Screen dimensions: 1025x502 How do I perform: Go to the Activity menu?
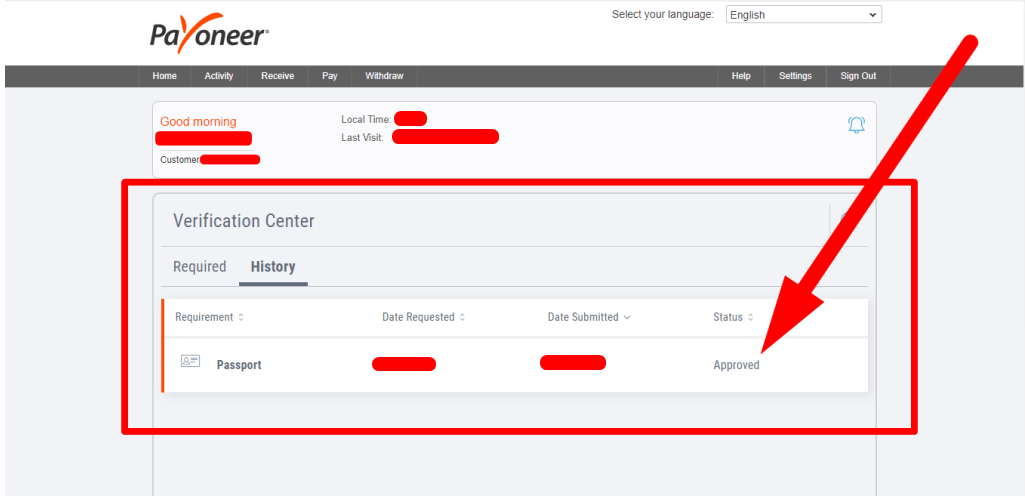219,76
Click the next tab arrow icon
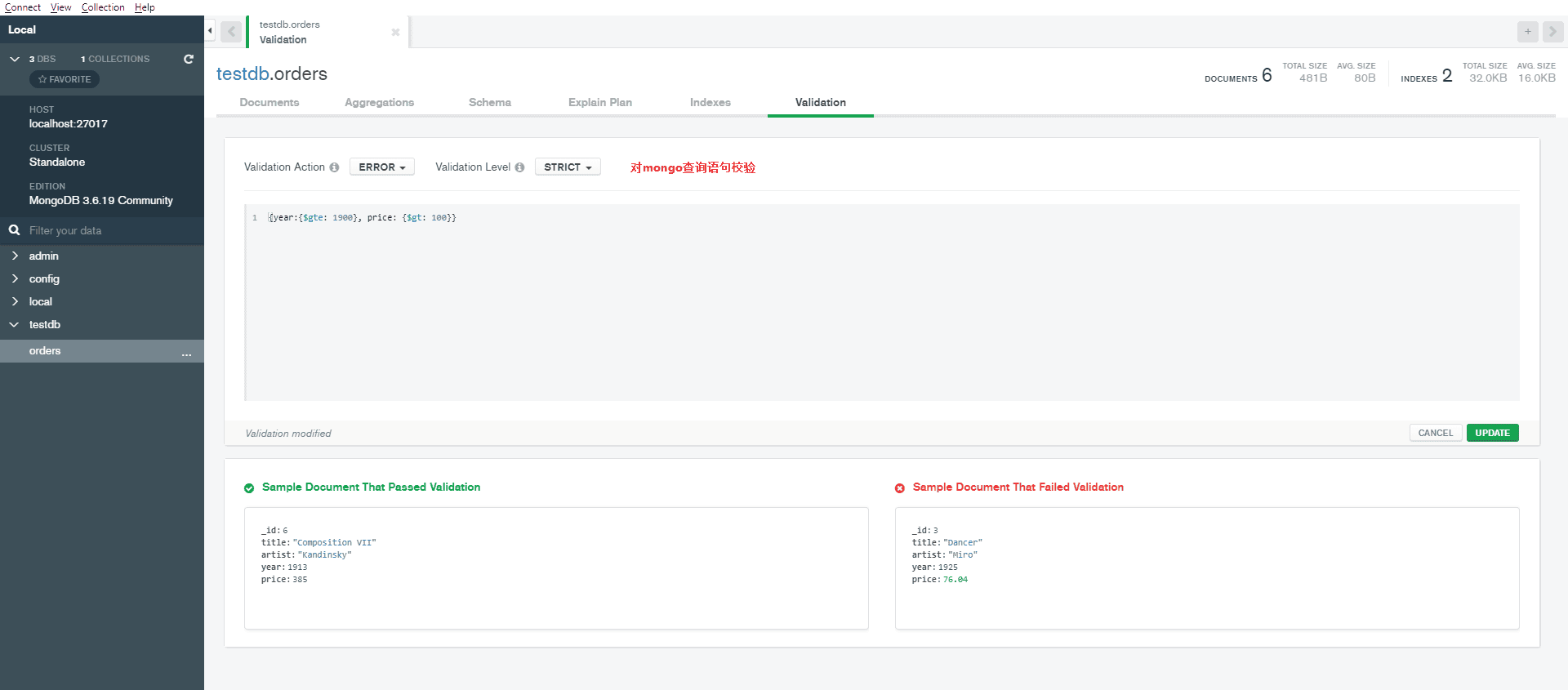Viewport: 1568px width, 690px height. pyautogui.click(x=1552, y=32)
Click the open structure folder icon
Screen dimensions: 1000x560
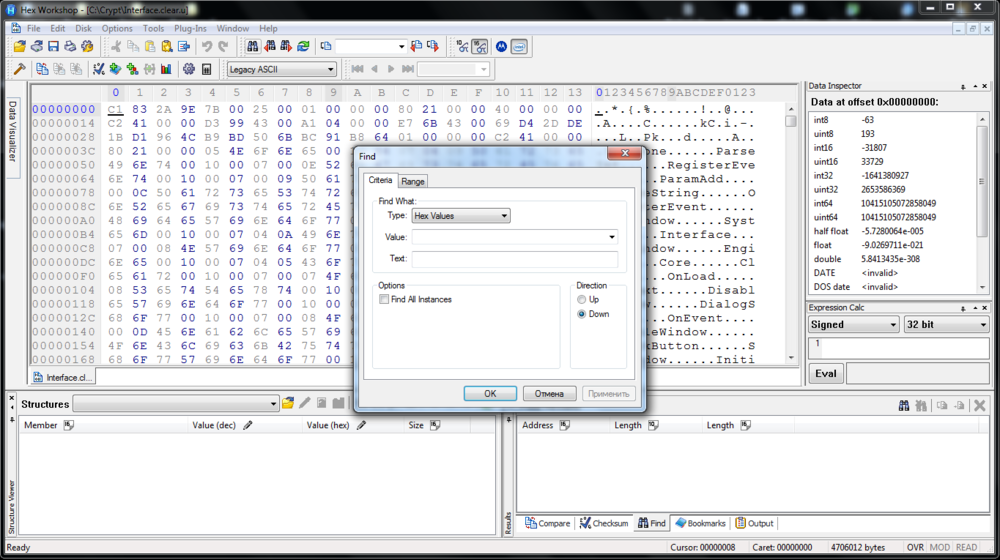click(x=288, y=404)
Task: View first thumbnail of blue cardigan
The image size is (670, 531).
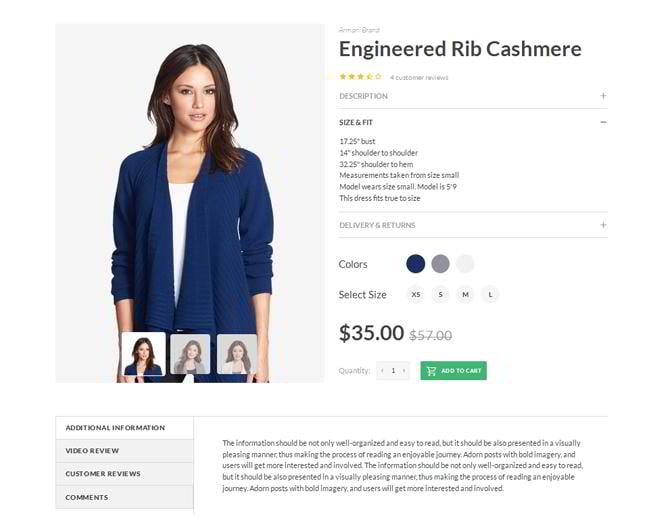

## TASK DETAILS
Without the images, output all the entries exactly as they stand.

## EXPECTED OUTPUT
Screen dimensions: 1025x502 How do I perform: Go to the Activity menu?
219,76
Click the next tab arrow icon
Viewport: 1568px width, 690px height. pyautogui.click(x=1552, y=32)
Click the open structure folder icon
Screen dimensions: 1000x560
click(x=288, y=404)
Task: View first thumbnail of blue cardigan
The image size is (670, 531).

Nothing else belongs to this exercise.